Григорий Ряжский - Дети Ванюхина
Раньше мать ходила в баню, по субботам, вместе с пушкинской своей товаркой, бабой Пашей Бучкиной. Теперь же такое неблизкое путешествие, учитывая нестабильное состояние ее, могло обернуться любой неожиданностью, да и сама Полина Ивановна понимала, что теперь это роскошь. Плакала она в последние дни меньше: выплакала, наверное, из себя все до остатка. Но настроения тоже не прибавлялось. Очень переживала за Нину, хотя поверить не могла, что с ней будет худо, верила в Ниночкино природное равновесие и душевный покой. За Милочку она теперь переживала меньше, страсти пагубной ее не улавливала вроде, но некоторое волнение оставалось все же, как будто кто-то подсказывал ей изнутри, что не все с дочкой ладно.
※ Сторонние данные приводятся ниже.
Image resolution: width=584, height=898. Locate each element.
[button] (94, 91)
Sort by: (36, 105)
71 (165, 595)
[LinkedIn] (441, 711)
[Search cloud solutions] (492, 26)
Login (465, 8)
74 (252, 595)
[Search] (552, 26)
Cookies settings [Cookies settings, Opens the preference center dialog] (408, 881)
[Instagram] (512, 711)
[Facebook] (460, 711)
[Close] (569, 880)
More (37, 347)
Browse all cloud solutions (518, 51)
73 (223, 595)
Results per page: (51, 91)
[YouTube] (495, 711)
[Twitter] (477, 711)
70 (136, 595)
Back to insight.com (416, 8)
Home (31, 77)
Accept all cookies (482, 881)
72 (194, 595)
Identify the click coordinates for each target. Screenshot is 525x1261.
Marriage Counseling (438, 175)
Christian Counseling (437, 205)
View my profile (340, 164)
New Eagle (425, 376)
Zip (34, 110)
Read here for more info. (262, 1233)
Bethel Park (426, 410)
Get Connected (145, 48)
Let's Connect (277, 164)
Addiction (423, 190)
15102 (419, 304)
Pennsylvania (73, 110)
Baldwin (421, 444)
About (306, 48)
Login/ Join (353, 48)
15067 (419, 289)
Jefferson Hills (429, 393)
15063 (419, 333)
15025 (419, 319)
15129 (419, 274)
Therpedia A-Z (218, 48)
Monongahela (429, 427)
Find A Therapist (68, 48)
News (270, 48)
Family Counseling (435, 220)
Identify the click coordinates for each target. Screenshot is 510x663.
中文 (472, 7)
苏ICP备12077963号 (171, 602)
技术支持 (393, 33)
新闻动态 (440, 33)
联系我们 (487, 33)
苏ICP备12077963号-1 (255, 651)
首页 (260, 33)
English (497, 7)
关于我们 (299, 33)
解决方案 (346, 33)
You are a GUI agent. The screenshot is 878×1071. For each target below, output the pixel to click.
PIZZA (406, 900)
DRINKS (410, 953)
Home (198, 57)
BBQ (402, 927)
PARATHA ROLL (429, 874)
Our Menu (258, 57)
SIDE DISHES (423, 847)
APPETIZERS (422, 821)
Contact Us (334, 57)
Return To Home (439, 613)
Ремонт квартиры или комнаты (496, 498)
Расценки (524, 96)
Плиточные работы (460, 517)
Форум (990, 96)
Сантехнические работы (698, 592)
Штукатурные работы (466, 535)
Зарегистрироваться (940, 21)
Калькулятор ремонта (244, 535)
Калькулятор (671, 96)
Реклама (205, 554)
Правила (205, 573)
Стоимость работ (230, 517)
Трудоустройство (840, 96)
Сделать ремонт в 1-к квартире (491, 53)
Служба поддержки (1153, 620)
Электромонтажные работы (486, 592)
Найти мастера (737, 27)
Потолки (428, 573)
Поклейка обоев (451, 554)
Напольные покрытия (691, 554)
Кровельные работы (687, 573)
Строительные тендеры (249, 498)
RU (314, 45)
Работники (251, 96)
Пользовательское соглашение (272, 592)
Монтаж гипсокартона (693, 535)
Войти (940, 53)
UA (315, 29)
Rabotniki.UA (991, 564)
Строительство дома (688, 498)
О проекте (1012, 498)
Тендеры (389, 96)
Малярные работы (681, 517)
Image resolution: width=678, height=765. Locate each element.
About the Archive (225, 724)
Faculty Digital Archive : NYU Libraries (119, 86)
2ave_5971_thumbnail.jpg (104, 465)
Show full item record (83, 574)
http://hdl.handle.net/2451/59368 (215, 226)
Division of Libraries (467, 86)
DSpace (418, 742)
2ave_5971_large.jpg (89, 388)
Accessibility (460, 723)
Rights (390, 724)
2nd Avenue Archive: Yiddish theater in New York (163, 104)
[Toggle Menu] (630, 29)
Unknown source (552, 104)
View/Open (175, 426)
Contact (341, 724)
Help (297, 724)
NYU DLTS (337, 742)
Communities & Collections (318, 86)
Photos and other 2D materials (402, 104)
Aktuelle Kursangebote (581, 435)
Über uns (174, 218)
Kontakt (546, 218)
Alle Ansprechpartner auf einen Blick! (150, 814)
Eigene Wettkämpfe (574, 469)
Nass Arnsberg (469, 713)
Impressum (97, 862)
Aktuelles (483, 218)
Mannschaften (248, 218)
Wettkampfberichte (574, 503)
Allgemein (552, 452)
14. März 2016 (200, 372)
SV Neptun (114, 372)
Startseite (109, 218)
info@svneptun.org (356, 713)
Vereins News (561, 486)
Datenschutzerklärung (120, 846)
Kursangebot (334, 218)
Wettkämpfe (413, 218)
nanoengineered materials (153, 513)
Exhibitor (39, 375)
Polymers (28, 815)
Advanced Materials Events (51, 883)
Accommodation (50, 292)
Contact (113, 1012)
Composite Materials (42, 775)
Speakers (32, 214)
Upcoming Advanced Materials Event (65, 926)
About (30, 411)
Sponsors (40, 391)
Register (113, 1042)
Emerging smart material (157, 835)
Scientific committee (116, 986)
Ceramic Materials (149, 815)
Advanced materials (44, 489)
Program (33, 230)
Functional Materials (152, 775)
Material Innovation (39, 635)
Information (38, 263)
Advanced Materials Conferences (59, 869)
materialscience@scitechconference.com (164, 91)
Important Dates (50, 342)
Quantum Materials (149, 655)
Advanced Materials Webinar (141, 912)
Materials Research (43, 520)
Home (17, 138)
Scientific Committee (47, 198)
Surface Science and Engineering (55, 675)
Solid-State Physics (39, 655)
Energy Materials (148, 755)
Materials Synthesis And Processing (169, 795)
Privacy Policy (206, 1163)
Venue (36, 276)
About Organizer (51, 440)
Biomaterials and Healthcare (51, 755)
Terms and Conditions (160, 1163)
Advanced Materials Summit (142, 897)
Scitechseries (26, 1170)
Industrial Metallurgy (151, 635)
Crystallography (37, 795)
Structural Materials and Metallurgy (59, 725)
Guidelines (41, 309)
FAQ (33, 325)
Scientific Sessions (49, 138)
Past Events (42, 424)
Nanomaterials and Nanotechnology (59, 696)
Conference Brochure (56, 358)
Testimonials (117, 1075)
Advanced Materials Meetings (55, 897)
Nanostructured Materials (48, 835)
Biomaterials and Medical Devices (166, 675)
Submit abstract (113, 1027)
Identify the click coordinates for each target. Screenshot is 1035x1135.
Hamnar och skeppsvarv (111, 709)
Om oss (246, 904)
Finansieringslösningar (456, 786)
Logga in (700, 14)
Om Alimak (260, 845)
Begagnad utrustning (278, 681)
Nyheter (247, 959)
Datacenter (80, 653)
А что – не все, хорошо понять не получалось, старость мешала докопаться и мысли о всяком другом.
Приехать пришлось без звонка – так и так, ей надо было в тот район, в Малый Власьевский: комплект ключей еще оставался – не успела тогда в сарае Шурику в морду его швырнуть наглую, раньше долбануть по башке получилось в отместку за ублюдка по Михеичевой линии. Или за выродка.
Охрана позвонила снизу, когда братья приканчивали очередной запас из холодильника.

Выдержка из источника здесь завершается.